Adventurers who opt for this style of trip can choose what type of environment they want to get lost in, such as polar, jungle, desert, mountainous or coastal. However, Black Tomato’s travel agents do the rest of the planning based on participants' reported fitness levels, hobbies, diet, desire to relinquish control and so on.
Get Lost is designed to challenge travelers by getting them to disconnect and explore tough terrains. Participants have ventured into the Skeleton Coast of Namibia, the Bolivian Salt Flats, Morocco, Mongolia, Svalbard and Guyana.
“In terms of interest, at our initial launch in September 2017, we had sold three trips of this kind to clients and in 2018 we sold 24 and this year we're on track in 2019 to increase that number by 20 to 25 percent given increased interest,” a representative for Black Tomato told FOX Business.

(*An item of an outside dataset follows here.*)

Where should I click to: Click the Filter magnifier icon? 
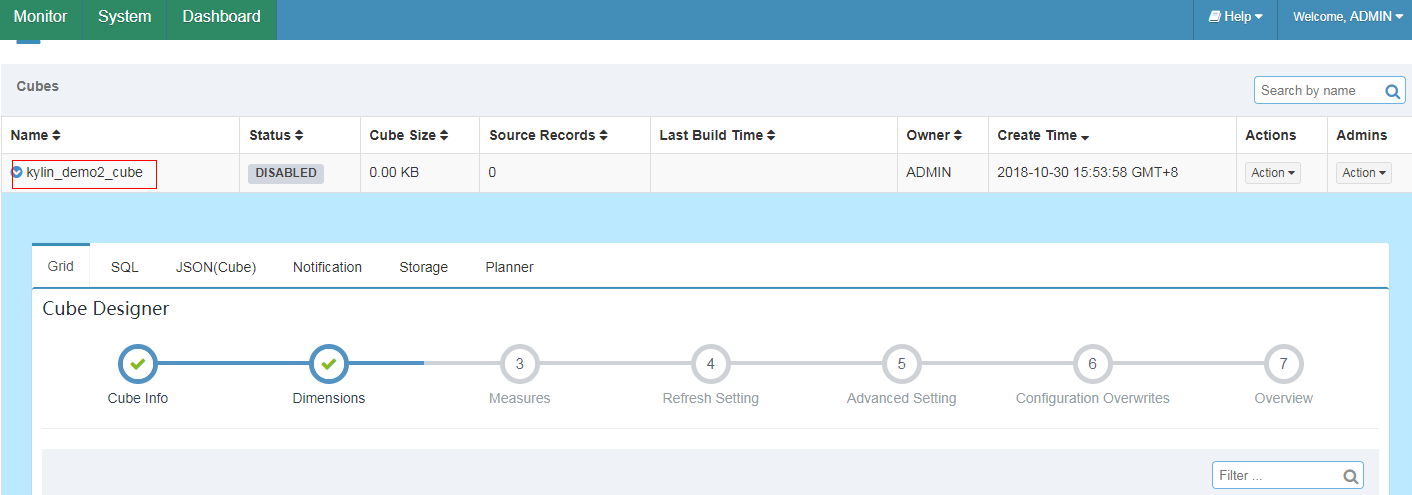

Rob Murray John, a Get Lost travel expert and head of operations at Black Tomato, believes travelers who are interested in surprise trips are eager to throw themselves into the unknown.
“For a successful trip, the client needs to wholeheartedly trust us [Black Tomato] that we are keeping them safe and supported throughout their journey even though our guides will be out of sight to provide a feeling of solitude. We also must trust the client is being upfront and honest about their level of physical endurance, outdoors experience and comfort with hiking and extreme terrains, or else the trip may turn out to be a bit shocking and unpleasant for them.”
Although surprise and mystery vacations are opening up the market for creative travel companies, some industry insiders aren’t convinced that this method of seeing the world will take over.
"While there may be something exciting to having a more hands-off approach to vacation planning, we have found that our customers like to plan their stay on their own and have more say in the process,” Bruce Rosenberg, president of the Americas at HotelPlanner.com, told FOX Business.
“Many Americans may get one or two real vacations each year, and it could be a risk to put your trip in the hands of a surprise agency,” he explained for those who are planning family vacations. “In previous surveys, we've found that respondents usually prepare for their trips several months in advance, suggesting that they prefer a more predictable and hands-on approach.”
Rosenberg doesn’t doubt the allure of surprise travel for some vacationers.
He noted: “It could appeal to risk-takers and those that don't have responsibilities such as children where they need to have more control in the planning process."
According to AAA, nearly 100 million people will go on family vacations in 2019 – slightly higher than last year.